'How I found out I had Asperger's at age 65'
IT TOOK David Caddie 65 years to realise he had Asperger's.
Up until that point, he simply thought he was just a little bit different to everyone else.
The distance education teacher had the realisation five years ago when he was reading a note from a parent whose child had Asperger's.
"It's a strange affliction and you don't always know you have it," David said.
"I was reading the mother's description of her son and thought there were quite a few similarities. I too had an interest in maths, flying, science - all things black and white with a clear answer, and I could also have meltdowns."

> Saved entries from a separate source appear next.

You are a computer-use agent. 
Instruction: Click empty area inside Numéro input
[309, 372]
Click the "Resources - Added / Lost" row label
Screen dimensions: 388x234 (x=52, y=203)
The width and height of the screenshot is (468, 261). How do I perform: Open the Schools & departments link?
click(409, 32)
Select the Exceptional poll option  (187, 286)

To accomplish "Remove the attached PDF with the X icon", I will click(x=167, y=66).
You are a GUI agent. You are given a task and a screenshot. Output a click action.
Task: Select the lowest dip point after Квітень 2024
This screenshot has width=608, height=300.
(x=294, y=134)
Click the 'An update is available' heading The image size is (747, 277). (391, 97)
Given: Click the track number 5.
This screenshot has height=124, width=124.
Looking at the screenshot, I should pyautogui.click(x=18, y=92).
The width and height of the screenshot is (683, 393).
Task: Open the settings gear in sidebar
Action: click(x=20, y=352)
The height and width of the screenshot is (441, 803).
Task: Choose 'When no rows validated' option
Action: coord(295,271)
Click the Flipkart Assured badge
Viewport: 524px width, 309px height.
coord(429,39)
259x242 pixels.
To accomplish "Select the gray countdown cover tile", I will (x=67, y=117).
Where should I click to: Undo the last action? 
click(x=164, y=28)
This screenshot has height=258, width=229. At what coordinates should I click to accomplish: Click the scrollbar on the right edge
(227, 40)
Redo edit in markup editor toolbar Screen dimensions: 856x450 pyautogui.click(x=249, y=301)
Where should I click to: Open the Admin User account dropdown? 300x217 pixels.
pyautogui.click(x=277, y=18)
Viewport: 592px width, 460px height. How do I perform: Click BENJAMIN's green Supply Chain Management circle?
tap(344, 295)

David said it didn't take much for those with Asperger's syndrome, or "Aspies" as they are affectionately known, to be pushed over the edge.
"When we get stressed we stay stressed for much longer than someone else would," he said.
"Now I can feel when meltdowns are coming.
"Thinking back it's amazing I didn't realise before. Aspies often take things very literally. I can remember when I was a kid mum told me to water the chooks and I went over and tipped water on them.
"I also know of a lot of people who couldn't drive off the Kurilpa Bridge in Brisbane because the poles point in different directions. They thought it wasn't a 'proper bridge'."
- Asperger's syndrome sits under the umbrella of Autism Spectrum Disorder (ASD).
- One in 100 Australians is affected my ASD.
- Many well-known individuals reportedly had Asperger's including Bill Gates, Alfred Hitchcock, Issac Newton and Jane Austen.
- Asperger's syndrome was formerly characterised as a distinct autism spectrum disorder.
- In 2013 the diagnosis was combined with autistic disorder into one condition called autism spectrum disorder or ASD.
- People with Asperger's syndrome have normal to above-average intelligence but typically have difficulties with social interactions.
David's wife Margaret, who works as a psychologist, said the realisation came as a relief to them both.
"Once you understand why he is doing what he does, it makes things a lot easier," she said.
For Margaret and David, going to monthly West Brisbane Region Asperger Support Group in Sherwood helped the couple talk to others in the same situation.
"Being able to talk about it makes you feel less alone," Margaret said.
"People there understand what you're talking about.
"It's good to talk to the other wives and partners - you realise you're not crazy."
Margaret said the couple were now part of a PhD study at UQ into Asperger's and aging.
"There is a big gap in the research so it's really exciting to be part of that," she said.
David hoped talking about Asperger's would help to remove the stigma which is all too often attached to it.
"Aspies are very lateral thinkers. We look at things differently," he said.
"They say people like Mozart and Einstein were on the spectrum. We would still be living in caves without people with Asperger's."